Читаем Вспоминая Михаила Зощенко полностью

В "Рассказах Назара Ильича господина Синебрюхова" Зощенко не только понял это всепроникающее явление, но проследил лицемерно-трусливый путь мещанина через революцию и гражданскую войну. В этой книге было предсказано многое. У нового мещанина (времен нэпа) не было "забора", он жил теперь в коммунальной квартире, но с тем большей силой развернулась в нем "оглядка на чужих", зависть, злобная скрытность. Беспространственность утвердилась в другом, эмоциональном значении.

"Рассказы Назара Ильича..." писались, когда Зощенко пришел к "серапионам". Расстояние между автором и героем было в нем беспредельным, принципиально новым. Каким образом это "двойное зрение" не оценила критика, навсегда осталось для меня загадкой.

5

Проболтать до рассвета, не отпустить, не отступиться от друга. Острота настоящего, его неотъемлемость, еще незнакомое угадывание в нем будущего. Надежда! Единодушие не мысли, но чувства.
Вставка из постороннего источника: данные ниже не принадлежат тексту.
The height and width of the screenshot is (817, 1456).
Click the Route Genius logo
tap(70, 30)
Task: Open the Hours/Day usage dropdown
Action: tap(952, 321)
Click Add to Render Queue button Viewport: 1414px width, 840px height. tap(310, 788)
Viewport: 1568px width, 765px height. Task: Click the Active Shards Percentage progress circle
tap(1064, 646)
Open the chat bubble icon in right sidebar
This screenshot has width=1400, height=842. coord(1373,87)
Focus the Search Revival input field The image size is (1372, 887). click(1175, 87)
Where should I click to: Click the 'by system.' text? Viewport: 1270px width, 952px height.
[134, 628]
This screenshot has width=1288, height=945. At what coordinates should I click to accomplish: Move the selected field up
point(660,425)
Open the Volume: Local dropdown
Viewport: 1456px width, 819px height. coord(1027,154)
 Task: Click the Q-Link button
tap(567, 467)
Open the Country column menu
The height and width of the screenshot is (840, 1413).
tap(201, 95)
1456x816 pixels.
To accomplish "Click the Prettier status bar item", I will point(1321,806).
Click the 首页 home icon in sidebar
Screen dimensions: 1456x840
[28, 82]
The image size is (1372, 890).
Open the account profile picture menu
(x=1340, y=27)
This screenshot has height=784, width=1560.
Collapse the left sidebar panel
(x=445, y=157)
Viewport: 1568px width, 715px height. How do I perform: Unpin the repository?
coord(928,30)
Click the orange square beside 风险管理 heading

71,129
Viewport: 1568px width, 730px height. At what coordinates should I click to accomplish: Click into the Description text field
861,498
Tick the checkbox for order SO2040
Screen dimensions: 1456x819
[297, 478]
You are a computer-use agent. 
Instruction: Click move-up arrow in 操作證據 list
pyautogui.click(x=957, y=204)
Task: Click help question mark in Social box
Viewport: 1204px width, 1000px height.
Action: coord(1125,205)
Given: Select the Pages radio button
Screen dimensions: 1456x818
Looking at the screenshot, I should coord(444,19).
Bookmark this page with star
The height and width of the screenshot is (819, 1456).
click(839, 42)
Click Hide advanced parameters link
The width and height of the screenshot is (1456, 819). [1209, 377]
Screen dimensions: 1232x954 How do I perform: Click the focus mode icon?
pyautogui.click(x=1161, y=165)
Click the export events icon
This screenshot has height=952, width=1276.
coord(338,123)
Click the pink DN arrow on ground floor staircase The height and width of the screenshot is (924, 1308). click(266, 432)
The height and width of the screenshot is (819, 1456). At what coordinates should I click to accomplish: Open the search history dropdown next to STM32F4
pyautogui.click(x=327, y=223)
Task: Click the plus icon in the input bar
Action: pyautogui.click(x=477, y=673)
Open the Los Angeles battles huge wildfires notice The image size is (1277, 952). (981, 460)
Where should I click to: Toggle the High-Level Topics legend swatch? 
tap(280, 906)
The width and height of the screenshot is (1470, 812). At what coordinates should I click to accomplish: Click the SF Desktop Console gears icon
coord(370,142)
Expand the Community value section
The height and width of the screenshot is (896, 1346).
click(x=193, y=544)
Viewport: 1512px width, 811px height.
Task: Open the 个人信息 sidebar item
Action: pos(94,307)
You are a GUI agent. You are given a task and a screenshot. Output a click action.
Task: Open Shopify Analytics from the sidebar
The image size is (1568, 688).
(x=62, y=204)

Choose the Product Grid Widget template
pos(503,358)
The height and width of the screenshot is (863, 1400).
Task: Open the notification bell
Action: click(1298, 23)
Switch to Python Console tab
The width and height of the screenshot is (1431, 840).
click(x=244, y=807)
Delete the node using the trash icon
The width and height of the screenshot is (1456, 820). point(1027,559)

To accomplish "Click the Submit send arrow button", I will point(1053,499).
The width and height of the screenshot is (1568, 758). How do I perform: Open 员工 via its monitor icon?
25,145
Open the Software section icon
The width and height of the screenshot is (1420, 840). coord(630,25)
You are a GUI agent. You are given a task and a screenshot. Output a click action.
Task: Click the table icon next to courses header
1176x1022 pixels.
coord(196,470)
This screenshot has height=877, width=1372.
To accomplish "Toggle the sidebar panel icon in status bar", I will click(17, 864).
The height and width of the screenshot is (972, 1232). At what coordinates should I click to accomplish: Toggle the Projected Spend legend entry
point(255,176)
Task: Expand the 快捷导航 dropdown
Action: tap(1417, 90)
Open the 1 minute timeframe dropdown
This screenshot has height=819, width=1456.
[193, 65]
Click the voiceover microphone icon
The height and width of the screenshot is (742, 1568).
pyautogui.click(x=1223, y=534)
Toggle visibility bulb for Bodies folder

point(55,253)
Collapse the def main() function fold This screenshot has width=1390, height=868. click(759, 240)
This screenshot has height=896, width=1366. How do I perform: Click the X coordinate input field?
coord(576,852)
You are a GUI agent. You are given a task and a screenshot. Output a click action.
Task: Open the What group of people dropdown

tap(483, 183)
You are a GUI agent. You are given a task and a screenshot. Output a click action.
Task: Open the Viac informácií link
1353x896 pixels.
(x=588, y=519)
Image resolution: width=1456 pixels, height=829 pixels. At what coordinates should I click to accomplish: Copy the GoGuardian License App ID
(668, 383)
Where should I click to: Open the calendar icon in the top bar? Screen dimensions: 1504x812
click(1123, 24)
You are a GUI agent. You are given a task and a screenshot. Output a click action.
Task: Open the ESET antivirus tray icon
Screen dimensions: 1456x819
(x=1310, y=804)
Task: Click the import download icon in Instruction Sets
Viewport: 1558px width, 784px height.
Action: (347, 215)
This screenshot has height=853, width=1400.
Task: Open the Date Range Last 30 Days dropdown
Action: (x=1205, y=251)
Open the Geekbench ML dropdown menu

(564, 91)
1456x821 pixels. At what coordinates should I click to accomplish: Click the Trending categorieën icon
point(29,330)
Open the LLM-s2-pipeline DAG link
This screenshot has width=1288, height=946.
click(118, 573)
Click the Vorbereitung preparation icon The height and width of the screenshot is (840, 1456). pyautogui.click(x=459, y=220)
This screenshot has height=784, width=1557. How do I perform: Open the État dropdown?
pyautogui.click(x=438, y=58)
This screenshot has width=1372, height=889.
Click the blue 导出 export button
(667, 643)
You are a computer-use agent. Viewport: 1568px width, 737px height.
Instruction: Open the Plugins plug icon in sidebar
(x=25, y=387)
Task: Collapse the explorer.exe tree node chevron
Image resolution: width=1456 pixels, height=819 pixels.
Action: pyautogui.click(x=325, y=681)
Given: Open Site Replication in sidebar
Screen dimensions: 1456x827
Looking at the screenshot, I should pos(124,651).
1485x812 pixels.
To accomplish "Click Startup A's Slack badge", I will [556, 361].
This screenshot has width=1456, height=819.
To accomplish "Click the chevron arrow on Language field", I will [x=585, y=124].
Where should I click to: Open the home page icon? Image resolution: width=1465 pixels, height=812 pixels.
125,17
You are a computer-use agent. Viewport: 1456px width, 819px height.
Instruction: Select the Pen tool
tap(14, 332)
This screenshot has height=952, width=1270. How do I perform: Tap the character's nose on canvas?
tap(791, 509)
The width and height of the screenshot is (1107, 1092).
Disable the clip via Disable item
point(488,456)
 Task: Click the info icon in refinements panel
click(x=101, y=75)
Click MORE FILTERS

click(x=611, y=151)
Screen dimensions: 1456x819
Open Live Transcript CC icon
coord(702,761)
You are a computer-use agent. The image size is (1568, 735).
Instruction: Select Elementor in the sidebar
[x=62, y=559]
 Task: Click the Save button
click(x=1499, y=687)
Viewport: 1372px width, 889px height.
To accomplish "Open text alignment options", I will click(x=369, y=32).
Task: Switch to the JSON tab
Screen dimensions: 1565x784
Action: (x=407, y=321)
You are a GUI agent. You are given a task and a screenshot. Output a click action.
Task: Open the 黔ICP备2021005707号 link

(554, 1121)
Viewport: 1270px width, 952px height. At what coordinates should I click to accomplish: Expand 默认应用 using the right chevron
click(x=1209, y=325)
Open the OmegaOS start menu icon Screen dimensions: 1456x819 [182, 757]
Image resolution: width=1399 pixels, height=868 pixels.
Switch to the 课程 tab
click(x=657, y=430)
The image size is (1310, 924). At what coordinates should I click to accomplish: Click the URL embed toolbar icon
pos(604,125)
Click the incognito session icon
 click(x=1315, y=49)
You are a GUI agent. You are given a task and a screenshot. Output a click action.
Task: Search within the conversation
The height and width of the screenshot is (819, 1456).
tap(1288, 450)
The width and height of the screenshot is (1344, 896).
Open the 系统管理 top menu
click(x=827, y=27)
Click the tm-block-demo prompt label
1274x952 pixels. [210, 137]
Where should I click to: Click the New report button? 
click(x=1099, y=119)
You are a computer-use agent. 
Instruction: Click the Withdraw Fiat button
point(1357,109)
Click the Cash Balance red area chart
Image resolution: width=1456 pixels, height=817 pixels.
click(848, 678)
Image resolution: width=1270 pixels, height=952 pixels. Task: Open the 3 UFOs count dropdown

Доверие! Звон старинных часов, показывающих не только дни и часы, но и годы, раздается, когда в блеске молодости открывается улыбающееся лицо. Совершается открытие: да, так было! Вот оно, колючее, обжигающее, не постаревшее за полстолетия воспоминание!

Но иногда нужно просто ждать, отложив в сторону старые письма, старые фото. И оказывается, что первое впечатление под рукой, а не там, где ты пытался найти его, пласт за пластом отбрасывая время. Постороннее, случайное, косо скрестившееся, ничего, кажется, не значившее отбрасывает занавеску волшебного фонаря - и то, что ты искал за тридевять земель, открывается рядом.

В этот вечер - "Серапионовы братья" собирались по субботам - читали поэты: Тихонов - из книги, которую он решил назвать "Орда", и Полонская - из книги, для которой мы все придумывали название.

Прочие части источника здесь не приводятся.